Each of the three videos contains footage captured by Navy pilots that show a strange-looking oval zipping through the air and over the ocean. In a video from 2015 called “Gimbal,” a flying object shaped like a Tic Tac whips through the clouds before it slows and begins to rotate. The pilot filming the encounter describes it over the radio as “a fucking drone, bro.” In another video from 2015, referred to as “Go Fast,” a small white speck is tracked by a jet’s infrared system as it flies low over the ocean. The oldest video, “FLIR1,” is also from a jet infrared system and shows an oval object rapidly accelerating.
The videos were originally published by the New York Times and To the Stars Academy of Arts and Sciences, a company founded by former Blink-182 frontman Tom DeLonge to research UFOs and other unexplained phenomena. When the videos were released in 2017, To the Stars staffers claimed that the footage had “been through the official declassification review process and has been approved for public release.”
“All videos were previously reviewed by the cognizant DOD authority under the 1910 process and were cleared for ‘unrestricted release’ by the Defense Office of Prepublication Security Review,” says Luis Elizondo, To the Stars’ director of government programs and services. Elizondo is a former Department of Defense employee who claims to have led its Advanced Aerospace Threat Identification Program, the “mysterious UFO program” alluded to in the New York Times report.

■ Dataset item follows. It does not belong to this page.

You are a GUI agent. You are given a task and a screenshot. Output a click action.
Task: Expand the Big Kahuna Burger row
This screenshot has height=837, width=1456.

The “1910 process” refers to the Defense Department form 1910 used to request clearance to release DOD information to the public.
But in their statement this week, Pentagon officials describe the 2017 release as “unauthorized.” Three years later, the DOD is finally ready to authorize the videos … even though they’ve already been watched by millions of people. “After a thorough review, the department has determined that the authorized release of these unclassified videos does not reveal any sensitive capabilities or systems, and does not impinge on any subsequent investigations of military air space incursions by unidentified aerial phenomena,” Department of Defense officials wrote in a press release published on Monday.